Quality data is essential to meet business needs

Data quality is such a simple concept. Except, it’s not.

As leaders and business executives, we tend to accept that other people and systems are collecting data. But here’s where your leadership can shine: Examine the data that is being retrieved – to find out its importance to the business.

Let’s take a step back, and look at the assumptions made about data – and where good leaders can interject their expertise for guidance. 

We tend to think of it as:

Bad data = wrong or incomplete data 
Good data = Correct and complete data 

But these facile definitions do not reflect the complexity of data quality, notably that bad data can be valid data that gives you answers that seem good but truly aren’t. Here’s a simple example.

Counting the blades of grass in your yard will yield correct data, but it doesn’t tell us when you need to cut your grass. For that, you need different data altogether – the measurement of how high your grass is.

 In other words, data is important to us only because it tells us something that we need to know. Therefore, relevance to an issue is essential to defining data quality, because, while all bad data is alike; good data is good in its own way (apologies to Leo Tolstoy).

 Two additional things to consider here:

    1. It’s not always easy to spot bad data.

    2. It is VERY easy to create bad data.

It’s worth noting that having the skill to identify good data is an essential part of data literacy, which I define as the ability to:

  • recognize good (and bad) data,

  • understand how it relates to other data,

  • connect how data relates to your specific field or domain, and

  • interpret data in a way that lets you understand something that you need to know.

Quality data powers insight

To paraphrase Professor Richard W. Hamming’s famous quote, “The purpose of [data] is insight, not numbers.”

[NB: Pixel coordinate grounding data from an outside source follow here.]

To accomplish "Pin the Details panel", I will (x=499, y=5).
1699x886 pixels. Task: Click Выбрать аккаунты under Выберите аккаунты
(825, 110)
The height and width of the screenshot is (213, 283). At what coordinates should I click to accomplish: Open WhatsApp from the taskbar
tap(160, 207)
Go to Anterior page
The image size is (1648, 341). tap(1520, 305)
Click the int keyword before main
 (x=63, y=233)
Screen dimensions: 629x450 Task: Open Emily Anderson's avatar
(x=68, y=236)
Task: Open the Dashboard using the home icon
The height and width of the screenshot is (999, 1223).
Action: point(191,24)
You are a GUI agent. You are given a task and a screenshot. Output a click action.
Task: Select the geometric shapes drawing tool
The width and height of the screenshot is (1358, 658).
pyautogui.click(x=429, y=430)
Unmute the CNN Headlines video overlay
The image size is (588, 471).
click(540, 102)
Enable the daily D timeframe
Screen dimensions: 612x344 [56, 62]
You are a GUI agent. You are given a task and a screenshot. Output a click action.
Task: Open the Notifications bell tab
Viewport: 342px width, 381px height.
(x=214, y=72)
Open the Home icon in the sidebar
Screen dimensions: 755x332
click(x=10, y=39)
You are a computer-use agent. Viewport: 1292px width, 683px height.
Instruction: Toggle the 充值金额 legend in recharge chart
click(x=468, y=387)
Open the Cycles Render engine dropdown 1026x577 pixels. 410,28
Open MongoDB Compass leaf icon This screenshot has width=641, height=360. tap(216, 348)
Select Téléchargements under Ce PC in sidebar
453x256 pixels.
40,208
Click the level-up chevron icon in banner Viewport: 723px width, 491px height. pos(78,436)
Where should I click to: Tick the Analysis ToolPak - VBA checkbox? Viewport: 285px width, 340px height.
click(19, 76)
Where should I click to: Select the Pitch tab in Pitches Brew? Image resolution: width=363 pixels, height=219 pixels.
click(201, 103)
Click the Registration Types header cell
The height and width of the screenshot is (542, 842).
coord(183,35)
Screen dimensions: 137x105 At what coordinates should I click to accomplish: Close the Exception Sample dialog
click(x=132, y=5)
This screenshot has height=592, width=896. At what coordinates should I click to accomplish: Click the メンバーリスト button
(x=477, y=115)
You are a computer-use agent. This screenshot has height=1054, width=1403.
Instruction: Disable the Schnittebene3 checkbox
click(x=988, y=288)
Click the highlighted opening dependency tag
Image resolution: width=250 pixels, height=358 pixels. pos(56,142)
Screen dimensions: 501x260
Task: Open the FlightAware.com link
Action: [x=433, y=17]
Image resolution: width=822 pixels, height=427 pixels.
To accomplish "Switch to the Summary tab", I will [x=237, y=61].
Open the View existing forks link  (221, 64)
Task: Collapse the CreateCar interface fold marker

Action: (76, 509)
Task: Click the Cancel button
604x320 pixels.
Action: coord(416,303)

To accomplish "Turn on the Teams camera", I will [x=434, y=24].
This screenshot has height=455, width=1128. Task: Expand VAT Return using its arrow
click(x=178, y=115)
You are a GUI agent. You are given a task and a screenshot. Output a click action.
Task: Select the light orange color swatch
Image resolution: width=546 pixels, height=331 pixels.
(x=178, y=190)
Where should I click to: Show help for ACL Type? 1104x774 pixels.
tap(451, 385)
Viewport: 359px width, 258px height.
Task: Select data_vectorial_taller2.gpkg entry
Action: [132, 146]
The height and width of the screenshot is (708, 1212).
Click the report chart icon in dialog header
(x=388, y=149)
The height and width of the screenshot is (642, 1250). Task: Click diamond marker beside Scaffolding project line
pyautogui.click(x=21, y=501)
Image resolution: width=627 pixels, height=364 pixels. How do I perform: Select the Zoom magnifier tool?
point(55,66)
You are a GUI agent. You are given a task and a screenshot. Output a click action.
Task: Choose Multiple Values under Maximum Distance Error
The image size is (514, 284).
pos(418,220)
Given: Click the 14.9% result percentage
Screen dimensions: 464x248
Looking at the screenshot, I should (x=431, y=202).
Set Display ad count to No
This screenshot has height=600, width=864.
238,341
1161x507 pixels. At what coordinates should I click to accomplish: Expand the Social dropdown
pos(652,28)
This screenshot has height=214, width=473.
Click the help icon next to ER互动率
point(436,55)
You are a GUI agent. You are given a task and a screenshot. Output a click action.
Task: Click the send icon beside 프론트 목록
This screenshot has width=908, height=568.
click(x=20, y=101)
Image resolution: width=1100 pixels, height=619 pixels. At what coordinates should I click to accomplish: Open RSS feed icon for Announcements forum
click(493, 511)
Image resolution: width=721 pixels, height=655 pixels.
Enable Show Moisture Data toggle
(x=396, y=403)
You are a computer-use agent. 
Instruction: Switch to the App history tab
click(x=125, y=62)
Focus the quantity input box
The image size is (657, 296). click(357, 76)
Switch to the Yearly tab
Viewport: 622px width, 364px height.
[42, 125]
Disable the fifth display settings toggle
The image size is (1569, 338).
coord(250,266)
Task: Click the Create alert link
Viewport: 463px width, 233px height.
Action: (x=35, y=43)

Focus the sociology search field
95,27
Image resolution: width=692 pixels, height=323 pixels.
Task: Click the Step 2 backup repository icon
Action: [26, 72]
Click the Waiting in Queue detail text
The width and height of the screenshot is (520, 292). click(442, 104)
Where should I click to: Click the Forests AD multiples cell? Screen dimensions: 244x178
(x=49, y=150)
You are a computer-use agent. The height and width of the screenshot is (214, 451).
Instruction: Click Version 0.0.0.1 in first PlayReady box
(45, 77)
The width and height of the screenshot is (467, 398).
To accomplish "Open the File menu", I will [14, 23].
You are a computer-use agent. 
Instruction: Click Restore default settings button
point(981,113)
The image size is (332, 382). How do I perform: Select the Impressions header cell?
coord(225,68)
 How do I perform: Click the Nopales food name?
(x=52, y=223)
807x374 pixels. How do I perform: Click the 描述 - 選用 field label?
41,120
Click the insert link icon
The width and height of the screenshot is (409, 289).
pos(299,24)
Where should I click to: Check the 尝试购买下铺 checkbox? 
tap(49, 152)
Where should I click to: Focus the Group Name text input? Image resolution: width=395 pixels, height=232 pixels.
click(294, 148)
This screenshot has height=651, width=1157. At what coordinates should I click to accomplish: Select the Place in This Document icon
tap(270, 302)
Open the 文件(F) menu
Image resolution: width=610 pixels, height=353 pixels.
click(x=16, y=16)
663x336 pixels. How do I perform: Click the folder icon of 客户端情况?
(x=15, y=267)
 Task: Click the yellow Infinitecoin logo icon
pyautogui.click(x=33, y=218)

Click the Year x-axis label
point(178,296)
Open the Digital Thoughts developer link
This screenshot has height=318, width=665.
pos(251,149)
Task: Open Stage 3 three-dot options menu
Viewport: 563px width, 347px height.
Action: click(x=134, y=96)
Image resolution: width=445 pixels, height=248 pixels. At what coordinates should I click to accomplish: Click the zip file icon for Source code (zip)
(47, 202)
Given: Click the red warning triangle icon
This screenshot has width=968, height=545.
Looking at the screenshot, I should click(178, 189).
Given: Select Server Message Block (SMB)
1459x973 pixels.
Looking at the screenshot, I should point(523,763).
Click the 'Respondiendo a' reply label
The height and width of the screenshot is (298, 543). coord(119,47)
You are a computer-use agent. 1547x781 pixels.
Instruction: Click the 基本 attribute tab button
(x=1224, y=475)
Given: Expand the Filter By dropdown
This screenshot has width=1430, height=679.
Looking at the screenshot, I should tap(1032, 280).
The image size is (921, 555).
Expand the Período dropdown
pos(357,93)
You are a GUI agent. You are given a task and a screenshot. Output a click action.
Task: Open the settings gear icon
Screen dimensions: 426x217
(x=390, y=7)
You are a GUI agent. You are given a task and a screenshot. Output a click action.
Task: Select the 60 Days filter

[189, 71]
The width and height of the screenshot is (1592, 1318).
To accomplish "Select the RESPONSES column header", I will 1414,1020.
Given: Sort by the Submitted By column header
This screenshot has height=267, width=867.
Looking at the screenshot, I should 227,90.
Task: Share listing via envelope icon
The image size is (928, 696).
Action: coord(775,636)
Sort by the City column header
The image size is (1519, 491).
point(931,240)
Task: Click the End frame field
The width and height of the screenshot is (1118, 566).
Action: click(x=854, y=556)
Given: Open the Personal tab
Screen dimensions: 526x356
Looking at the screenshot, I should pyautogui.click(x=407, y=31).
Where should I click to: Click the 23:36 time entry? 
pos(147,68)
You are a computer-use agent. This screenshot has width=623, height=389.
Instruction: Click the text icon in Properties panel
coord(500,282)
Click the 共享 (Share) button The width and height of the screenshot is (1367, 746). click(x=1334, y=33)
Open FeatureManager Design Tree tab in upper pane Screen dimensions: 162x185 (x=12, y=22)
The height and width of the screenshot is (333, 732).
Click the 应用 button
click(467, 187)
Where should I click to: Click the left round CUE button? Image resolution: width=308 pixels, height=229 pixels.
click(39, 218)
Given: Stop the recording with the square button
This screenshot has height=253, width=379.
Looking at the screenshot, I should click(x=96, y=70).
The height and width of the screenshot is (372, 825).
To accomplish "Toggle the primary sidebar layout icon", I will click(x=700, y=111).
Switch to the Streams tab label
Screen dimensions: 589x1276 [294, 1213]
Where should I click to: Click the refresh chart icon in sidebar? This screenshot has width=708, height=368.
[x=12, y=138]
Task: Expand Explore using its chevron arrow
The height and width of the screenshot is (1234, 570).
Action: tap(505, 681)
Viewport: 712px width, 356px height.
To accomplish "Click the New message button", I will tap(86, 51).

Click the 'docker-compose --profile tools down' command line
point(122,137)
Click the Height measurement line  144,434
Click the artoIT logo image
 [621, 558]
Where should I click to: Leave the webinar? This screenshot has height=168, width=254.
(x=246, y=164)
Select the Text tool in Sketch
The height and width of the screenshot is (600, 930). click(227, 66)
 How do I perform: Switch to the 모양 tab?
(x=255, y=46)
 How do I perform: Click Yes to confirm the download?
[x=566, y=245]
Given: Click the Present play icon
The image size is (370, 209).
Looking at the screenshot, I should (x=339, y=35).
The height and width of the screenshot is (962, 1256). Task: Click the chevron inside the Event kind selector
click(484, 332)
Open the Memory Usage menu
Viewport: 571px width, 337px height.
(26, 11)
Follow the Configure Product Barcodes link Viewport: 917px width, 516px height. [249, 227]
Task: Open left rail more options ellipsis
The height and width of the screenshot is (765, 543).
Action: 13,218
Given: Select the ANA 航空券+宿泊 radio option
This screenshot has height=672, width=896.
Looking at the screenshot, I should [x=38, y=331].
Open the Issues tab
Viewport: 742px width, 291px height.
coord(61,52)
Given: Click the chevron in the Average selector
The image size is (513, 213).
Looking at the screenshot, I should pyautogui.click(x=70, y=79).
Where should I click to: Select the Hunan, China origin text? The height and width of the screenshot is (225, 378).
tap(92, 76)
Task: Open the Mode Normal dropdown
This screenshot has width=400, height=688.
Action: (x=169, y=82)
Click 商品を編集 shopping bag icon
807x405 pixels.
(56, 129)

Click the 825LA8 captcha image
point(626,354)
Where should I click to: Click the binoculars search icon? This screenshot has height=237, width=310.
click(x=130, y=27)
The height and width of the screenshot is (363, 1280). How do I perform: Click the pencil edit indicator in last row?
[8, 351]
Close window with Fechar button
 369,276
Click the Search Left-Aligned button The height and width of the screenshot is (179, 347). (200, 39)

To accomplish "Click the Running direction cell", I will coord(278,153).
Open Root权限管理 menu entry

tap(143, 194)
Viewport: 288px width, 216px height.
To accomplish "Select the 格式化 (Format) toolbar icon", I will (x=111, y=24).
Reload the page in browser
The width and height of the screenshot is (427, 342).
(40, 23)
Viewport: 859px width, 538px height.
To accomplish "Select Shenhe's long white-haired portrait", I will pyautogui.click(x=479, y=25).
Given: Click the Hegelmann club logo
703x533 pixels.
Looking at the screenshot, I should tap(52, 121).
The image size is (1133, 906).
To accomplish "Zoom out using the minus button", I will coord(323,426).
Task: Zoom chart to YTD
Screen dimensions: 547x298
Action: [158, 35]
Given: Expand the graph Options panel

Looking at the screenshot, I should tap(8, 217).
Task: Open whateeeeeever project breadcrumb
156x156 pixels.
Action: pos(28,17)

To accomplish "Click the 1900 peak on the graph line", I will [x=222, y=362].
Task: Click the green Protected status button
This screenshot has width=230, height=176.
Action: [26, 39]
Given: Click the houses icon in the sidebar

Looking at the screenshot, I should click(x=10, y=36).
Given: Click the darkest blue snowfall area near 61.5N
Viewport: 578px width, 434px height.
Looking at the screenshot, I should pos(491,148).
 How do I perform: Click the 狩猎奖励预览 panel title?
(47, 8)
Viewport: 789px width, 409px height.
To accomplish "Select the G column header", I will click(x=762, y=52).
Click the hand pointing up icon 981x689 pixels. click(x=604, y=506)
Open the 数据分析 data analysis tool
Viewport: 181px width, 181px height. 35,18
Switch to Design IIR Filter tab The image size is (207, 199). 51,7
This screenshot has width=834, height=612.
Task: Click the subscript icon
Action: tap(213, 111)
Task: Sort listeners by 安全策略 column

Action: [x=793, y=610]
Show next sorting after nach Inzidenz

 And analyzing data that is not meaningful is misleading, because the data itself may be good, but it doesn’t answer the questions you’re asking. This has enormous implications for missions, business goals, budgets, and employees.  

To get insight, the data you gather has to be correct, consistent, and fit for purpose – meaning that it is relevant to your data needs.

How do we get so much bad data?

To aid in helping us identify, gather, and use quality data, let’s first look at how we wind up with bad data. First, let me say that you could write a book about any one of the items I discuss below – and people have.

Let’s break this down into three categories: collecting, storing, and processing data.

Data collection creates bad data when you gather incomplete, inconsistent, and data that won’t answer your questions or drive the function you need.

Chart illustrates how collection issues can cause bad data.

Data storage and systems issues cause bad data when you gather data and never touch it again, even as you gather new examples of the same type of data; store identical data in multiple places; have bad system design (e.g. system doesn’t allow you to query data easily; system lacks metadata to help you understand why you have this data); and there are system communication issues.

Chart describes how storage and systems issues create bad data.

Processing issues cause problems by migrating data without verifying its quality or what it’s used for; causing formatting issues in the new system; and not de-duplicating data.

Chart illustrates how data processing issues can cause bad data.

Every issue we just discussed is influenced by one idea: data isn’t a one-and-done thing. When we find data that appears to be a duplicate, seemingly has no function, is badly formatted, or is suspect in any other way, we need a system for deciding if it is bad or otherwise managing this data.

What is good data, really?

Good data minimizes how many copies of data are in your system, and is current, maintained, and annotated with metadata.

 We often discuss "a single source of truth" but I've yet to implement such a thing for a client. The idea is that you have each datum in one central data store that everyone can use for every application. The goal is to break down data silos or disconnected systems that don't talk to one another. It's a great goal, but the reality is more complex, so I'll say this: good data is data that does not get duplicated and passed from one system to the next to be used, and ensures "… that the organization provides stakeholders with consistent information throughout time and perspectives".

Adding metadata to your data helps greatly with this. Helping with this is adding metadata to data. Metadata is often unhelpfully described as data about data, but it's really details about data that tell you:

  • if data is important

  • how data is important

  • why data is important

A simple form of metadata is the names of rows in an Excel sheet.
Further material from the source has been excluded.